_INSTRUCTIONS FOR THE TASK_
Your response should be the complete listing, returned exactly as written.

_DATA EXCERPTS_
Content starts

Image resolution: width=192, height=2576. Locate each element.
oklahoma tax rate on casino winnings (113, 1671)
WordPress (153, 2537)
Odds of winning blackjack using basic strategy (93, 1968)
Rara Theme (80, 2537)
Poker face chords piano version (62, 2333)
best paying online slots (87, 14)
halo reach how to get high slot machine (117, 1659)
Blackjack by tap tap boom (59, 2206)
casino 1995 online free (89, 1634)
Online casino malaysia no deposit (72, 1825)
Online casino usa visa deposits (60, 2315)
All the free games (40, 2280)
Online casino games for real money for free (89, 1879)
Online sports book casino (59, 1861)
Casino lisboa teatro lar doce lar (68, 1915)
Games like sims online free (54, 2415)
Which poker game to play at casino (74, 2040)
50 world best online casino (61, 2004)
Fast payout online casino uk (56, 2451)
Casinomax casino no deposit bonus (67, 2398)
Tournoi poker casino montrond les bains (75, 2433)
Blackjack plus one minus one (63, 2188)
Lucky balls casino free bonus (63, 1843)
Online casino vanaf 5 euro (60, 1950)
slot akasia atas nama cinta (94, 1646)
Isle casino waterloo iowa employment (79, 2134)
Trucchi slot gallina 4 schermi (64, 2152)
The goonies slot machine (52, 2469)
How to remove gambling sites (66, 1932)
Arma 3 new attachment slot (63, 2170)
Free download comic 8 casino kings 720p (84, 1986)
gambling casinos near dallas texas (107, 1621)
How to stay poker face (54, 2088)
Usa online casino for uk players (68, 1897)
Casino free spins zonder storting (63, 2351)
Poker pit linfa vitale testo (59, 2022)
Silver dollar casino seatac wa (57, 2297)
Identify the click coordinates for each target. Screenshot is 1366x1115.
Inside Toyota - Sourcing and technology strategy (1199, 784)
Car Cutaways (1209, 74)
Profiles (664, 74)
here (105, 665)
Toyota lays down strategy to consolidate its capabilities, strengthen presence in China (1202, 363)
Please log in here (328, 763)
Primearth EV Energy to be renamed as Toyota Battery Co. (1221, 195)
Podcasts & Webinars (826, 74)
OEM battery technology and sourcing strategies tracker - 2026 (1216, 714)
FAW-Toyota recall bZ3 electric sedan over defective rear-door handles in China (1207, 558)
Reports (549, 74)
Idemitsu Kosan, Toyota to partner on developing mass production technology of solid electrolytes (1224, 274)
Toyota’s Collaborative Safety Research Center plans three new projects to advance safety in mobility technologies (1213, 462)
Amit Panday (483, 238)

Content ends

_RESPONSE TO THIS TASK_
Image resolution: width=192, height=2576. Locate each element.
oklahoma tax rate on casino winnings (113, 1671)
WordPress (153, 2537)
Odds of winning blackjack using basic strategy (93, 1968)
Rara Theme (80, 2537)
Poker face chords piano version (62, 2333)
best paying online slots (87, 14)
halo reach how to get high slot machine (117, 1659)
Blackjack by tap tap boom (59, 2206)
casino 1995 online free (89, 1634)
Online casino malaysia no deposit (72, 1825)
Online casino usa visa deposits (60, 2315)
All the free games (40, 2280)
Online casino games for real money for free (89, 1879)
Online sports book casino (59, 1861)
Casino lisboa teatro lar doce lar (68, 1915)
Games like sims online free (54, 2415)
Which poker game to play at casino (74, 2040)
50 world best online casino (61, 2004)
Fast payout online casino uk (56, 2451)
Casinomax casino no deposit bonus (67, 2398)
Tournoi poker casino montrond les bains (75, 2433)
Blackjack plus one minus one (63, 2188)
Lucky balls casino free bonus (63, 1843)
Online casino vanaf 5 euro (60, 1950)
slot akasia atas nama cinta (94, 1646)
Isle casino waterloo iowa employment (79, 2134)
Trucchi slot gallina 4 schermi (64, 2152)
The goonies slot machine (52, 2469)
How to remove gambling sites (66, 1932)
Arma 3 new attachment slot (63, 2170)
Free download comic 8 casino kings 720p (84, 1986)
gambling casinos near dallas texas (107, 1621)
How to stay poker face (54, 2088)
Usa online casino for uk players (68, 1897)
Casino free spins zonder storting (63, 2351)
Poker pit linfa vitale testo (59, 2022)
Silver dollar casino seatac wa (57, 2297)
Identify the click coordinates for each target. Screenshot is 1366x1115.
Inside Toyota - Sourcing and technology strategy (1199, 784)
Car Cutaways (1209, 74)
Profiles (664, 74)
here (105, 665)
Toyota lays down strategy to consolidate its capabilities, strengthen presence in China (1202, 363)
Please log in here (328, 763)
Primearth EV Energy to be renamed as Toyota Battery Co. (1221, 195)
Podcasts & Webinars (826, 74)
OEM battery technology and sourcing strategies tracker - 2026 (1216, 714)
FAW-Toyota recall bZ3 electric sedan over defective rear-door handles in China (1207, 558)
Reports (549, 74)
Idemitsu Kosan, Toyota to partner on developing mass production technology of solid electrolytes (1224, 274)
Toyota’s Collaborative Safety Research Center plans three new projects to advance safety in mobility technologies (1213, 462)
Amit Panday (483, 238)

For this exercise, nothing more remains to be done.